Dossier parents solos et de leur(s) enfant(s)

Il y a quelques années, trois citoyennes ont créé l’association Hamac dont le but était de créer des liens durables, enrichissants et structurants entre des familles monoparentales, leurs enfants et des bénévoles – appelés “accompagnant·e·s” –, habitant un même quartier. L’objectif était de donner un peu de temps aux parents solos pour souffler et pour permettre à leurs enfants de tisser de nouveaux liens et vivre de nouvelles expériences aux côtés d’une personne de confiance. Mais les trois citoyennes qui y travaillaient de manière bénévole ont fini par s’épuiser et, au bout de cinq ans, elles ont cherché des repreneurs. C’est ainsi qu’elles se sont tournées vers la Ligue des familles, afin que celle-ci puisse reprendre le projet. La passation entre les deux structures a eu lieu en mars 2024. Le projet a continué à s’appeler Hamac pendant quelques mois avant d’adopter, en décembre 2024, le nom qu’on lui connaît aujourd’hui, Cabane.

Hamac était une invitation au lâcher-prise, au repos, et à prendre du temps pour soi. « Comme un doux balancier sous les arbres, il portait en lui une promesse de bien-être et de sérénité. C’était également l’espace offert à l’enfant pour reprendre son souffle, se recentrer et rêver, soutenu par ses deux piliers : son parent et sa ou son bénévole accompagnant·e.[1] » Avec Cabane, les uns et les autres sont toujours invité·e·s à voyager dans l’univers de l’enfance, de l’aventure et de la découverte. La cabane, explique-t-on à la Ligue, n’est pas seulement un endroit où se poser : c’est un lieu à construire, à imaginer, un refuge qui abrite à la fois nos rêves et nos besoins fondamentaux de sécurité. Cette aventure offerte par son parent et sa ou son bénévole accompagnant·e permet d’explorer de nouveaux horizons, d’échanger ses passions et d’en découvrir d’autres[2]. Avec Cabane, c’est le projet Hamac qui se poursuit à travers la Ligue des familles.

De belles rencontres pour de belles aventures

Cabane est un projet qui veut mettre en relation un·e bénévole qui souhaite consacrer deux heures par semaine à un enfant d’une famille monoparentale, à grandir ensemble et à s’enrichir mutuellement, sur une période d’un an renouvelable. Ce cadre clair offre une structure à la relation, tout en laissant la liberté d’explorer ensemble une variété d’activités adaptées aux passions et envies de l’enfant et de la personne volontaire. L’accompagnement Cabane n’est ni du babysitting, ni de l’aide aux devoirs, mais une occasion pour le duo – appelé “binôme” au sein de la Ligue – de partager ses centres d’intérêts et de partir ensemble à la découverte de son quartier, ainsi que l’un de l’autre.

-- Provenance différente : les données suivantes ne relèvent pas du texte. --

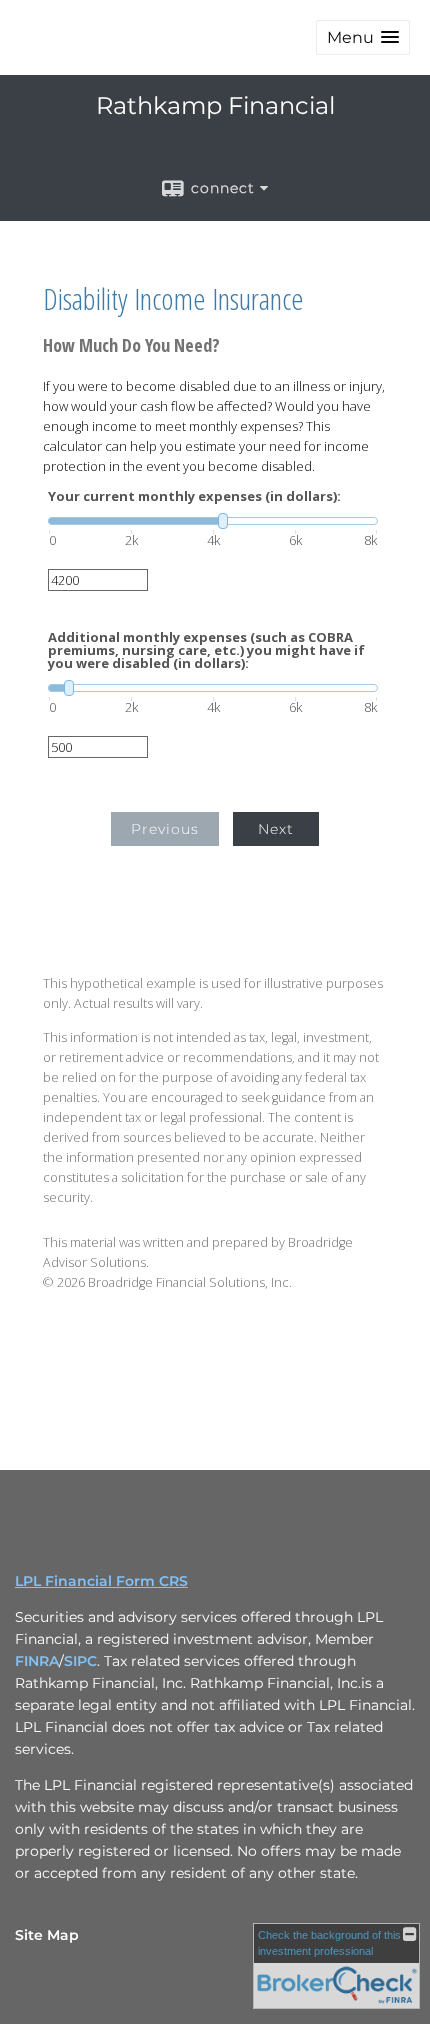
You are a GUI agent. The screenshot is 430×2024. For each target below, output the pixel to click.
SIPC (80, 1661)
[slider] (213, 521)
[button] (363, 37)
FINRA (37, 1661)
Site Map (47, 1935)
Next (276, 829)
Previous (165, 829)
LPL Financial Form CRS (101, 1581)
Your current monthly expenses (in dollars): (194, 496)
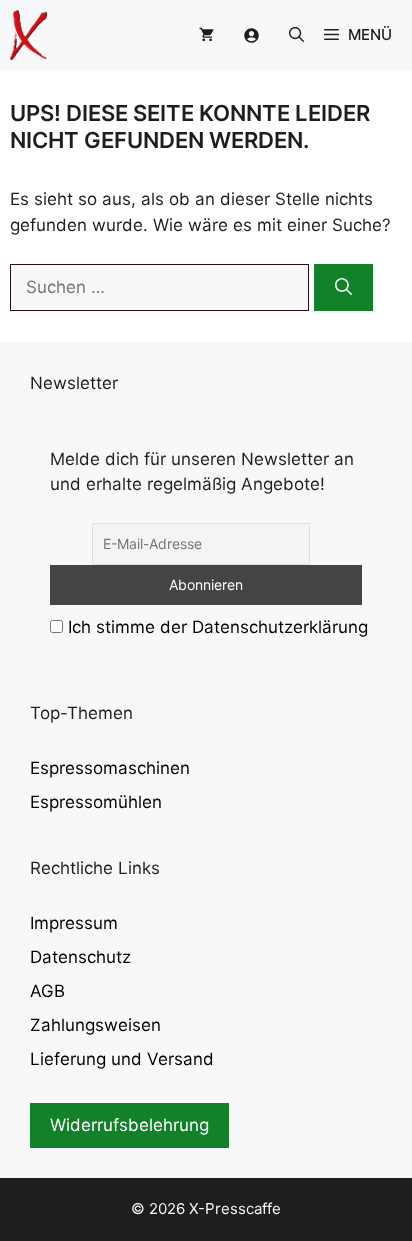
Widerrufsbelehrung (129, 1125)
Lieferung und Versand (122, 1059)
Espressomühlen (96, 802)
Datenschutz (80, 957)
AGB (47, 991)
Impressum (74, 923)
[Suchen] (343, 288)
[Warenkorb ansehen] (206, 35)
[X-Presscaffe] (28, 35)
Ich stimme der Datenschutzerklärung (218, 627)
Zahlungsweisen (95, 1025)
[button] (296, 35)
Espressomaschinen (110, 768)
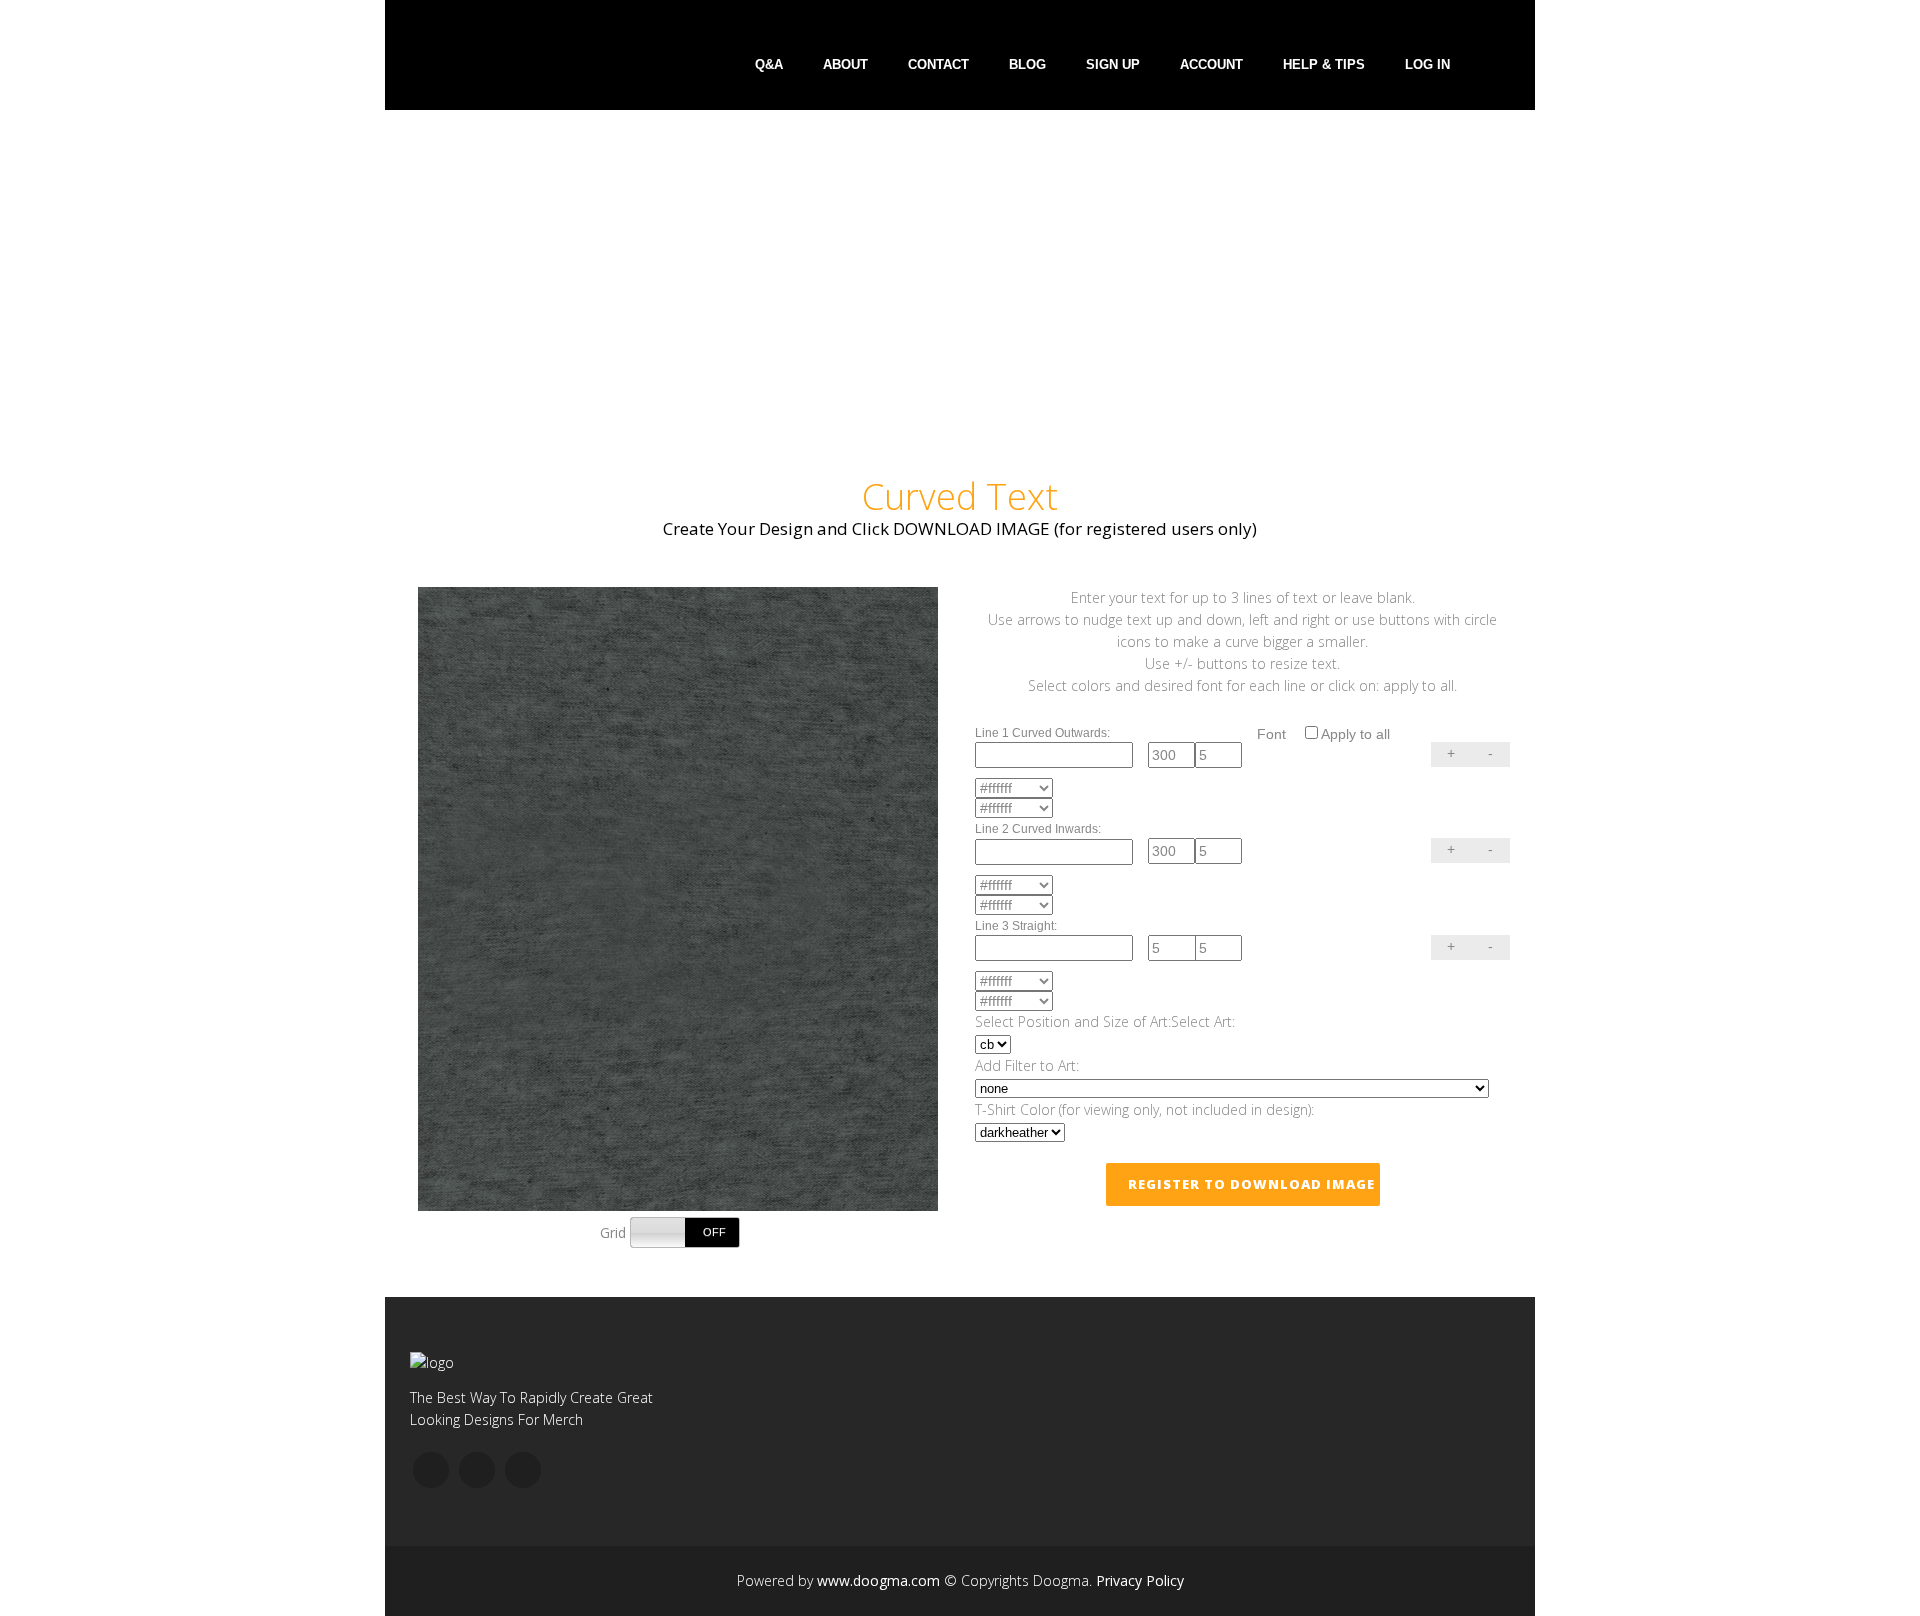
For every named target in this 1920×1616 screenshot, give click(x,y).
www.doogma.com (878, 1580)
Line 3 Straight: (1016, 926)
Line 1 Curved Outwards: (1042, 733)
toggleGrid (685, 1232)
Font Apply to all (1323, 734)
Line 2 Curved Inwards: (1038, 829)
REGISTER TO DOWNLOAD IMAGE (1251, 1184)
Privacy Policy (1140, 1580)
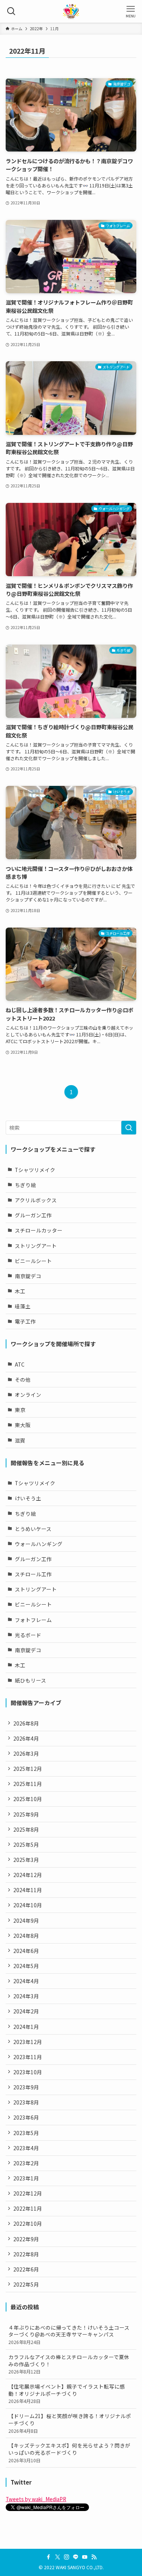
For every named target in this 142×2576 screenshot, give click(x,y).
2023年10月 (27, 2072)
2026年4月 (26, 1738)
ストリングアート (36, 1245)
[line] (75, 2557)
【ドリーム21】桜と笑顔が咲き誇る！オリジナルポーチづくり (69, 2423)
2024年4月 (26, 1981)
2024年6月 (26, 1950)
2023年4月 (26, 2148)
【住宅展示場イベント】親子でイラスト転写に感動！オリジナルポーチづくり (66, 2393)
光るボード (28, 1635)
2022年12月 (27, 2193)
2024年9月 (26, 1920)
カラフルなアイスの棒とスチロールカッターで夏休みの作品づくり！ (69, 2364)
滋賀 (20, 1440)
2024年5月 (26, 1966)
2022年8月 (26, 2254)
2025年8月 (26, 1829)
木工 (20, 1291)
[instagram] (66, 2557)
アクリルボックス (36, 1200)
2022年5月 (26, 2284)
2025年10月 (27, 1799)
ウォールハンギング (38, 1544)
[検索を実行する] (128, 1128)
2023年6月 (26, 2117)
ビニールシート (33, 1261)
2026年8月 (26, 1723)
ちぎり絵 (25, 1185)
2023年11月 (27, 2057)
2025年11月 (27, 1783)
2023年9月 (26, 2087)
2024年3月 (26, 1996)
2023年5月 (26, 2133)
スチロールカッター (38, 1230)
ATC (20, 1364)
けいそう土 (28, 1498)
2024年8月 (26, 1935)
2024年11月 (27, 1890)
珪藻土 (23, 1306)
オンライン (28, 1394)
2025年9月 (26, 1814)
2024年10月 (27, 1905)
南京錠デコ (28, 1276)
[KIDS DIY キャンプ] (71, 11)
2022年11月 (27, 2208)
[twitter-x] (57, 2557)
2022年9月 (26, 2239)
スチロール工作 (33, 1574)
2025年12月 (27, 1768)
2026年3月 (26, 1753)
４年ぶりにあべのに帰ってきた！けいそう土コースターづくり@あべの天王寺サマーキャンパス (69, 2335)
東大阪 (23, 1425)
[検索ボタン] (11, 11)
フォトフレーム (33, 1620)
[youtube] (84, 2557)
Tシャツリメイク (35, 1170)
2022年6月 (26, 2269)
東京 (20, 1409)
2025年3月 (26, 1859)
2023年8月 (26, 2102)
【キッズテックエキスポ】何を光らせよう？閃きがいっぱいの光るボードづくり (69, 2452)
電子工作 (25, 1321)
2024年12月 (27, 1875)
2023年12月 (27, 2042)
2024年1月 (26, 2026)
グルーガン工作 (33, 1215)
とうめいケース (33, 1528)
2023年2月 (26, 2163)
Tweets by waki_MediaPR (36, 2499)
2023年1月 (26, 2178)
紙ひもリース (30, 1680)
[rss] (94, 2557)
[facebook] (48, 2557)
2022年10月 (27, 2223)
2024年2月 (26, 2011)
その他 (23, 1379)
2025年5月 (26, 1844)
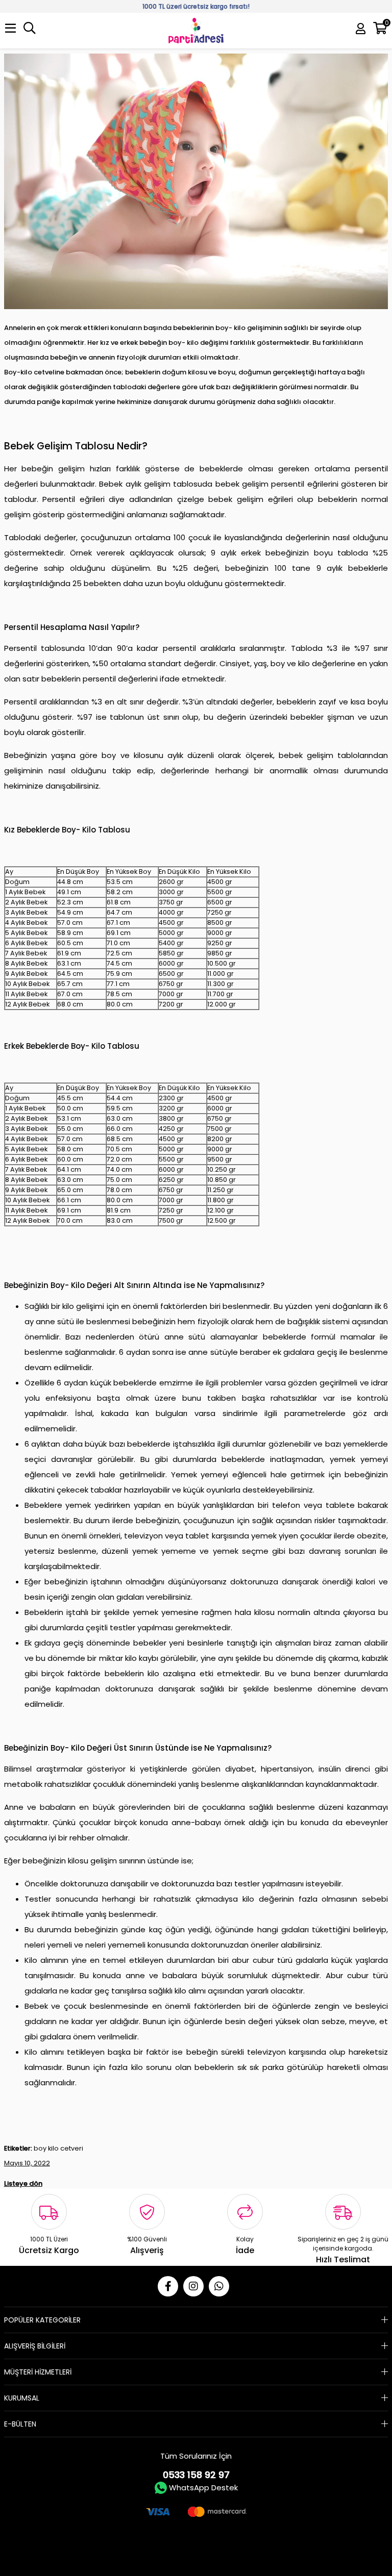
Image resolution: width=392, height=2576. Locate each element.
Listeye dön (23, 2183)
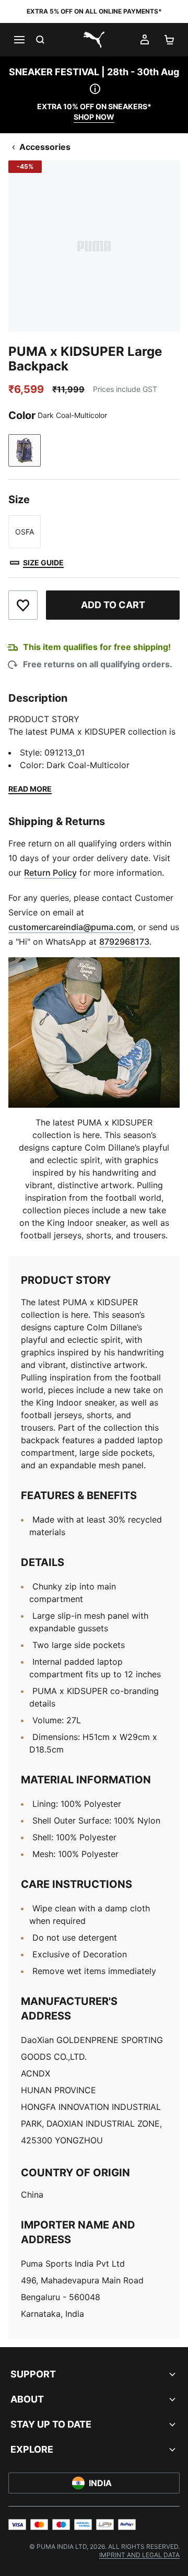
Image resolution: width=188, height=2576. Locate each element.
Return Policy (50, 872)
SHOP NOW (94, 116)
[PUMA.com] (94, 39)
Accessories (44, 147)
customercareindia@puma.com (70, 927)
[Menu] (18, 39)
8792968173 (124, 941)
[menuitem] (139, 2555)
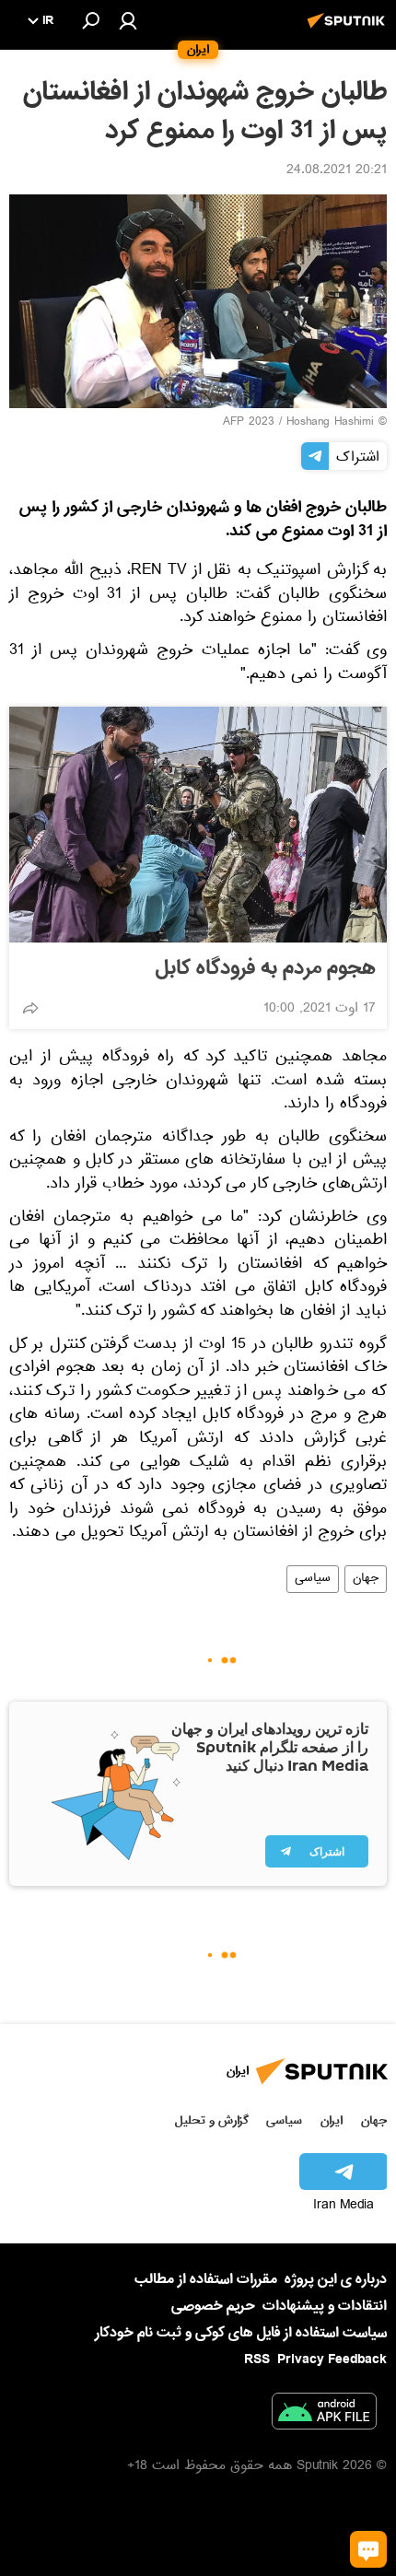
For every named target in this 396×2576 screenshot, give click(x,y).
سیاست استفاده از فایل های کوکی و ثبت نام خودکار (241, 2333)
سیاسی (313, 1579)
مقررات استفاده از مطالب (205, 2279)
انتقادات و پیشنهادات (324, 2306)
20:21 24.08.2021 (336, 171)
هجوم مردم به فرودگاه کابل (266, 968)
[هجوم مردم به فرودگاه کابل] (198, 825)
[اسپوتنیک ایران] (349, 30)
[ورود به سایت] (128, 20)
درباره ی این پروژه (336, 2279)
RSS (257, 2359)
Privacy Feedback (332, 2360)
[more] (30, 1007)
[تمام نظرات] (368, 2549)
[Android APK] (324, 2415)
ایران (331, 2120)
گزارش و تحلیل (212, 2120)
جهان (366, 1579)
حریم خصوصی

C’est le cas par exemple de Valentina, son fils David et son accompagnante Nathalie, un des binômes de Cabane[3]. Pour Nathalie, le projet est « une histoire d’être humains qui se reconnectent à leurs vraies valeurs de rencontres et d’êtres humains. Il n’y a rien de plus intéressant dans la vie que les rencontres. C’est un·e volontaire qui s’investit avec les enfants des autres. J’ai moi-même été élevée par d’autres adultes que mes propres parents. Je me suis séparée de mon mari, je sais ce que c’est de vivre seule. Le projet me parle d’autant plus. Pour moi, le plus beau cadeau qu’on peut donner aux gens, c’est du temps, avec un enfant, dans le contexte d’une histoire qu’on va construire ensemble. La relation se construit petit à petit, en confiance et dans le respect, tant pour l’enfant que pour le parent solo. C’est tellement riche… »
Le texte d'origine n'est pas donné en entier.